On a multiple choice examination with three possible answers for each of the five questions, what is the probability that a candidate would get four or more correct answers just by guessing?

#### Solution

The repeated guessing of correct answers from multiple-choice questions is Bernoulli trials.

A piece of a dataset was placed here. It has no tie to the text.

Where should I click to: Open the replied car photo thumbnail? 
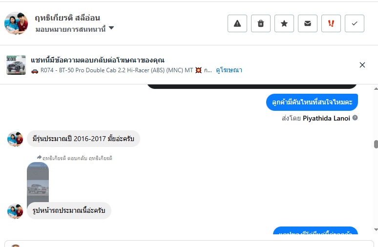38,182
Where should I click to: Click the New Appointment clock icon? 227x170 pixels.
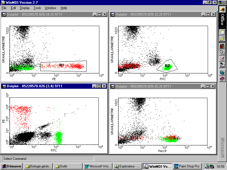pos(222,52)

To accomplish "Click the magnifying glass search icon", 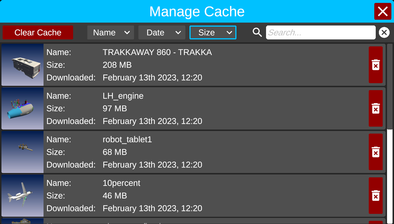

Let X represent the number of correct answers by guessing in the set of 5 multiple-choice questions.

Probability of getting a correct answer is, p = `1/3`

` therefore q = 1 - p = 1 -1/3 = 2/3`

Clearly, X has a binomial distribution with n = 5 and p = `1/3`.

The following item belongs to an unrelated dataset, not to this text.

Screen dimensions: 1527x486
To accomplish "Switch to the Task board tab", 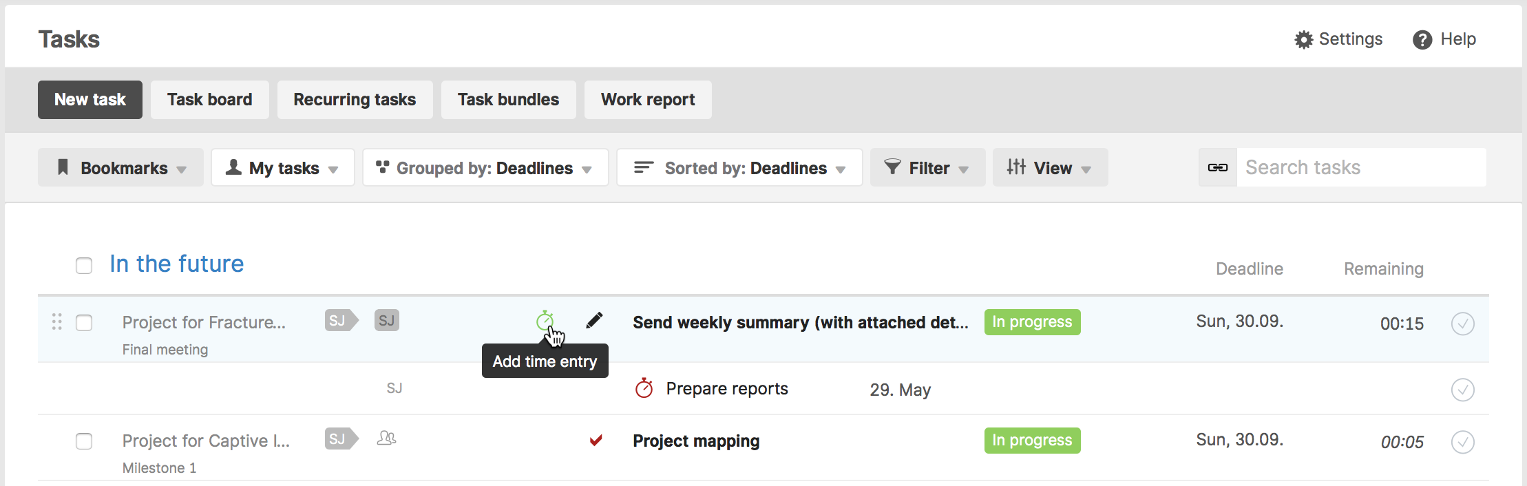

The p.m.f. of X is given by

P(X = x) = `"^nC_x p^x q^(n - x)`, x = 0, 1, 2, 4, 5

i.e. p(x) = `"^nC_x (1/3)^x (2/3)^(5-x)` x = 0, 1, 2, 3, 4, 5

P(four or more correct answers) = P[X ≥ 4] = p(4) + p(5)

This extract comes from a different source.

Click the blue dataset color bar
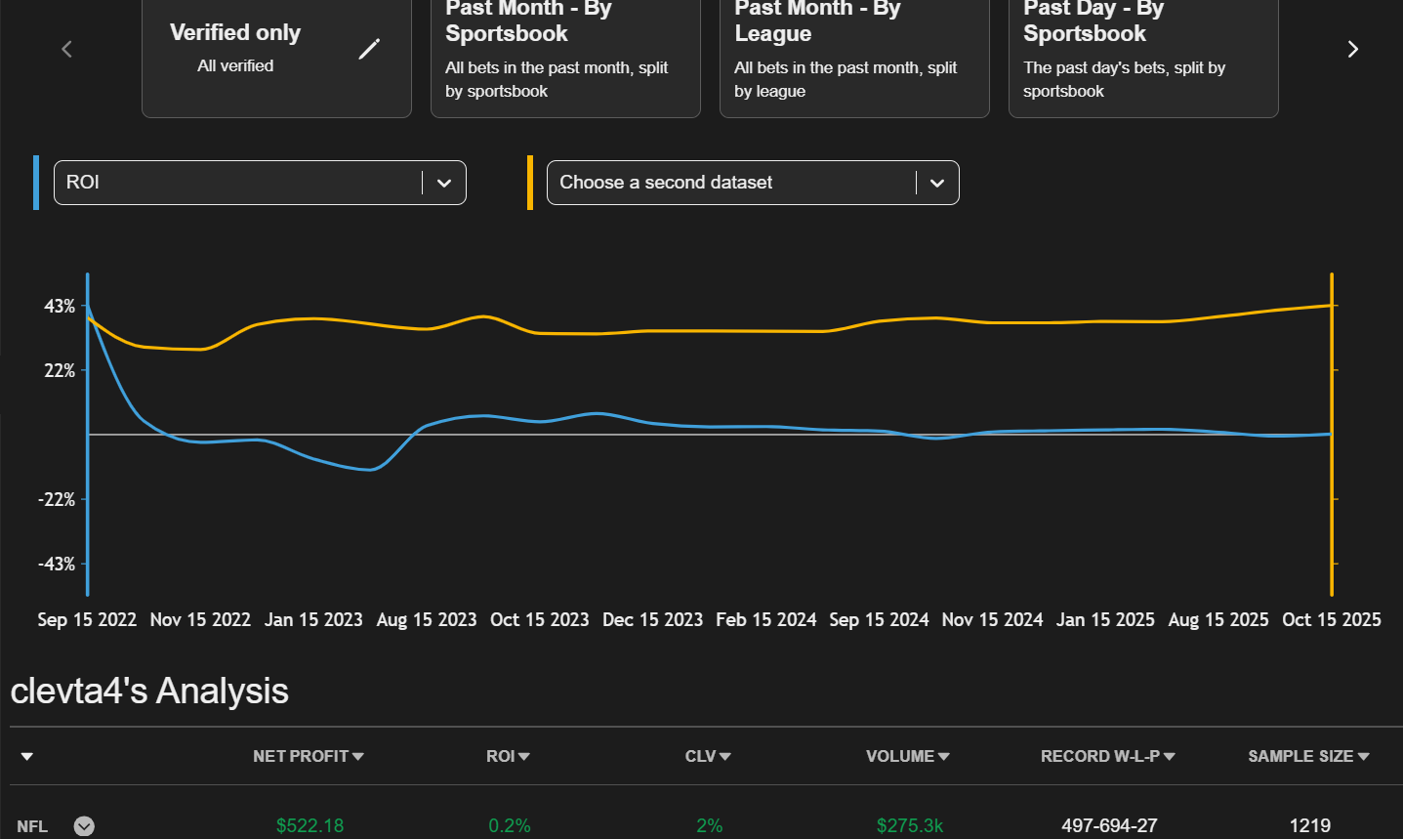Viewport: 1403px width, 839px height. (36, 183)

`= ""^5C_4 (1/3)^4 (2/3)^(5 - 4) + "^5C_5 (1/3)^5 (2/3)^(5 - 5)`

`= 5xx(1/3)^4 xx (2/3)^1 + 1xx (1/3)^5 (2/3)^0`

`= (1/3)^4 [5 xx 2/3 + 1/3]`

`= (1/3)^4 [10/3 +1/3] = 1/81 xx 11/3 = 11/243`

Hence, the probability of getting four or more correct answers `11/243`.